Figure 3. Induction of GFP expression in Mtb in mouse lungs

(a) Lung sections from mice infected with Mtb transformed with P_myc1tetO-gfp (upper panels) and P_myc1tetO-gfp/wtTetR (GFP_Tet-ON, middle and lower panels). Two weeks post infection a group of mice (lower panels) received doxycycline (doxy) for 6 days in the drinking water while the control groups were kept without doxy (middle panels). The left panels depict lung tissues after rhodamine-auramine staining to detect Mtb (magnification: 60×). The middle and right panels show unstained fluorescent images obtained with a GFP filter at two magnifications (60× and 150×). (b) Bacterial titres in lungs of mice infected with P_myc1tetO-GFP (green bars) and P_myc1tetO/wtTetR (GFP_Tet-ON). Cfu from mice treated with doxy starting 2 days and 14 days post infection are depicted as yellow and orange bars, respectively. Control groups were kept without doxy (green and black bars). Data are means ± s.d. from 4 mice per group and time point. Cfu counts from mice treated with doxy at day 12 were not significantly different from the other two data points according to a Students t-test.

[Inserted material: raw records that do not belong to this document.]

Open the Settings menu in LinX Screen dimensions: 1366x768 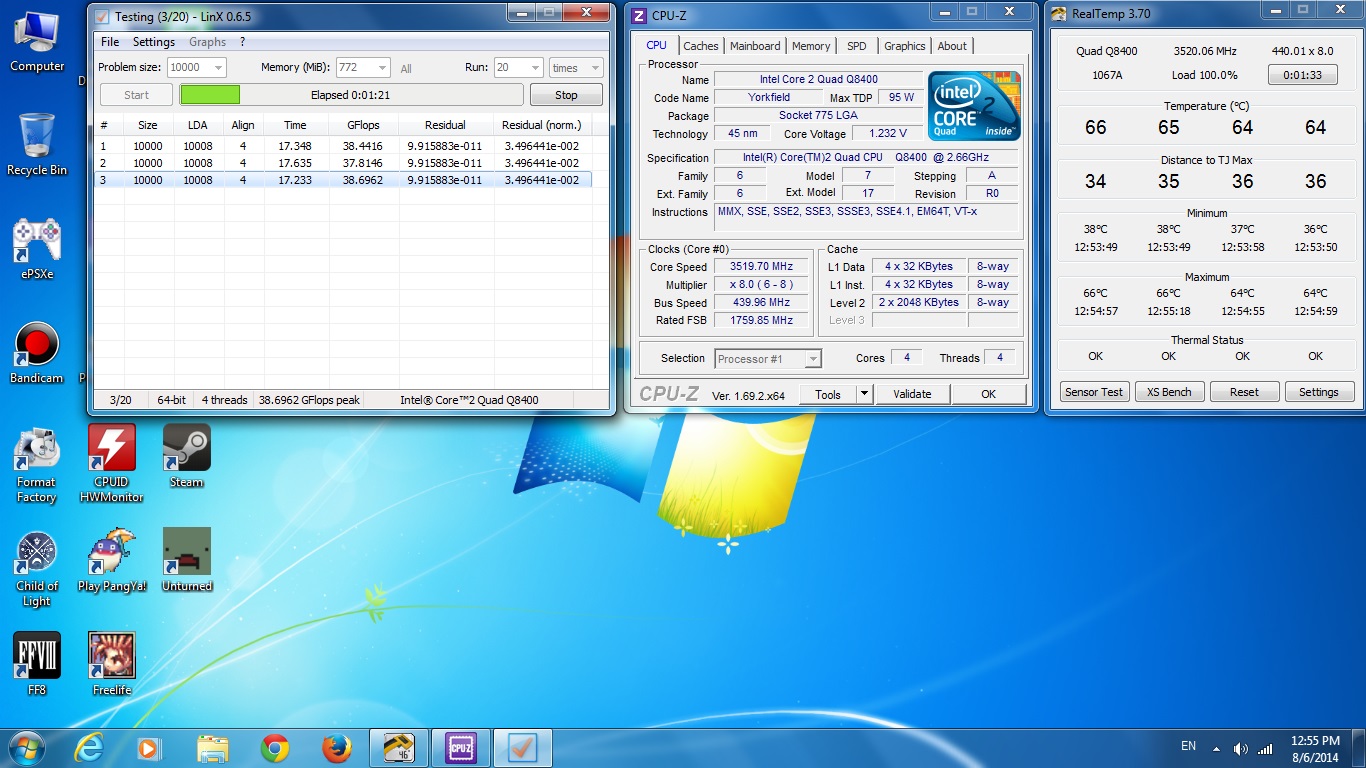[154, 42]
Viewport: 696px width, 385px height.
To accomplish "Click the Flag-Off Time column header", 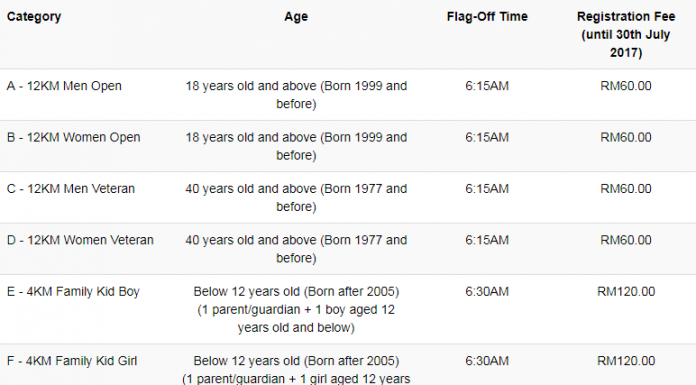I will (x=487, y=17).
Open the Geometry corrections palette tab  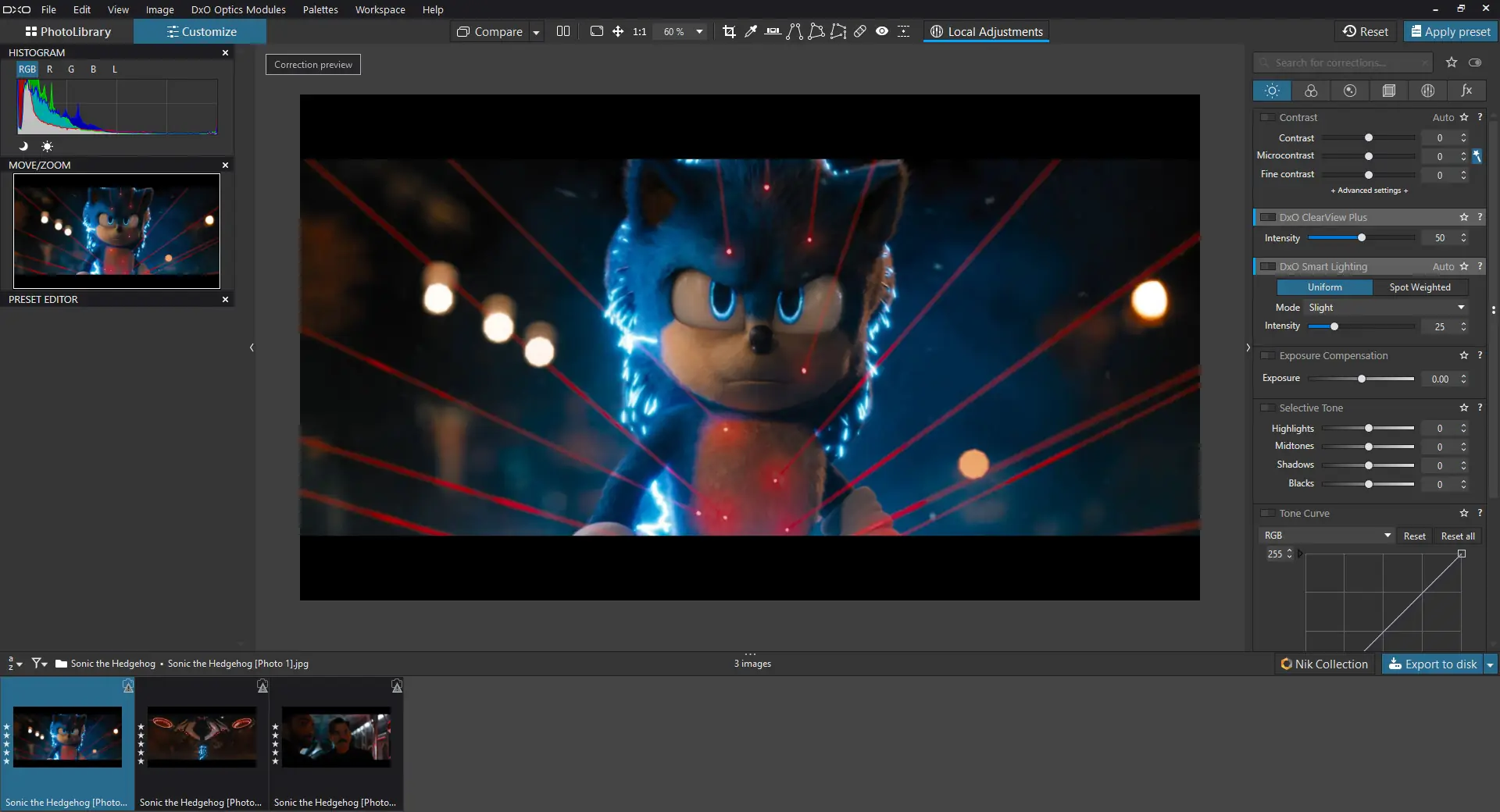tap(1389, 91)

Figure 4. The proteasome is essential for optimal growth and persistence of Mtb in mice

(a) Mice were infected by aerosol with the PrcBA_Tet-ON mutant and administered doxycycline (doxy, green squares) in the drinking water or given regular water (blue diamonds). Bacterial loads in lungs were enumerated by plating for cfu at indicated time points. (b, c, d, e) Mice were infected by aerosol with (b, c) the PrcBA_Tet-OFF mutant and (d, e) wild type H37Rv transformed with revTetR. Mice were given doxy starting on day 7 (green squares, bars) and day 21 (orange triangles, bars) or given regular water (blue diamonds, bars). Bacterial loads in lungs (b, d) and spleens (c, e) were enumerated by plating for cfu at indicated time points. Data are means ± s.d. of 4 mice per group and time point and are representative of 2 independent experiments. (f) Survival of IFNγ^−/− mice infected by aerosol with the PrcBA_Tet-OFF mutant. At day 10 post infection half (n=10) of the infected mice received doxy in their drinking water (green squares) the other half received regular water (blue diamonds).